The regional office markets held up better than expected in the second quarter of 2012, according to a new report.
Research published by Knight Frank – which studied the commercial property sector across 11 cities – suggested that businesses and organizations are continuing to seek bespoke office space.
Across the study sample, total take-up for Q2 2012 totalled 1,423,646 square feet, up 32 per cent on the previous quarter.
However, the second quarter of 2012 was somewhat skewed by Aberdeen’s record take-up level of 547,926 square feet.
And commenting on the figures, Josh Miller, senior economist at the Royal Institution of Chartered Surveyors (Rics), suggested there is in fact a mixed outlook for the sector.
He claimed that some of the data for the regions may be overly optimistic, as there remains a certain underlying weakness outside the capital.

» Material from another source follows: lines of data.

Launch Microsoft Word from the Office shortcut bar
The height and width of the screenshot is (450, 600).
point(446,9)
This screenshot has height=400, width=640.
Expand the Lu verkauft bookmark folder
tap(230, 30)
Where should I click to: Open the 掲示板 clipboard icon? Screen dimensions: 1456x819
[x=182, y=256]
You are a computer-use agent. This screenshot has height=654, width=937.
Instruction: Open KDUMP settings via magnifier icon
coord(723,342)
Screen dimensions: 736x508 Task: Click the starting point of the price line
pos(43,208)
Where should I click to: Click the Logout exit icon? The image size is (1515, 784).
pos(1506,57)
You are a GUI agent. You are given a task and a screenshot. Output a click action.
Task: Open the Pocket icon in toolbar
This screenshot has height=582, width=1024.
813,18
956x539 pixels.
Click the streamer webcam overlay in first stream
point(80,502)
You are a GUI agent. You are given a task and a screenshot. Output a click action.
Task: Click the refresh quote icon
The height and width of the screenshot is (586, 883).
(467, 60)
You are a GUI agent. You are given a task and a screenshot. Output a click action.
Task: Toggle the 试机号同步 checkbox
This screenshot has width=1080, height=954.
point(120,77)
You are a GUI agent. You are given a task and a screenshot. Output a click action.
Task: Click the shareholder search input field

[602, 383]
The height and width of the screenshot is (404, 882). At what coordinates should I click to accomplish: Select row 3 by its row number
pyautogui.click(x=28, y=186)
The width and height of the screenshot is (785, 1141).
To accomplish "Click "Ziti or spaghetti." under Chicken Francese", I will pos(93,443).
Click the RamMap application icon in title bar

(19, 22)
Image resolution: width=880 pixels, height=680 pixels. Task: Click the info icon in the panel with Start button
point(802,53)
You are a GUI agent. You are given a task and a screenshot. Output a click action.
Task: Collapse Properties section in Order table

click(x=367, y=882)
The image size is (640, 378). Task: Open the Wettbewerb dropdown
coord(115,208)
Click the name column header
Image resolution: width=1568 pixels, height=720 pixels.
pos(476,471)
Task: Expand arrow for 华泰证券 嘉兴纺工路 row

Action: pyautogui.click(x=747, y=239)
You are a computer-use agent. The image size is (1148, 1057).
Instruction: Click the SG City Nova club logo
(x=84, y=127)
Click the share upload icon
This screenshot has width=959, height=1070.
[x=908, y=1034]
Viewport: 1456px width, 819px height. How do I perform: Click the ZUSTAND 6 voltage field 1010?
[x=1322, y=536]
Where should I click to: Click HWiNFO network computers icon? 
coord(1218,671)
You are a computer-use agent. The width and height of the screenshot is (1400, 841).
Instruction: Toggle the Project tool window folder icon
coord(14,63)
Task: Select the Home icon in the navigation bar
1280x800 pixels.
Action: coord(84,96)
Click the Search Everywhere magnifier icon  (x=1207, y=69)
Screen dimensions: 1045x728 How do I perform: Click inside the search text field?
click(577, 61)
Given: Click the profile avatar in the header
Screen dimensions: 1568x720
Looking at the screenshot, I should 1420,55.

“Tenant demand continued to decline in many cases at a higher rate and rent expectations outside of London remain quite negative still,” he suggested.
“The indications that we are getting from our survey are that the office markets outside of London do not appear to be strengthening. Conditions still appear to be deteriorating.”
But he claimed there are “bright spots” in the regions, as suggested by the Knight Frank data.
Demand for Manchester office space held up well between April and June, he noted, while other key cities also saw increased demand for commercial tenants.
He suggested that conditions in prime city locations are “a lot better” than those in regional towns across the country, with much of the sector remaining downbeat.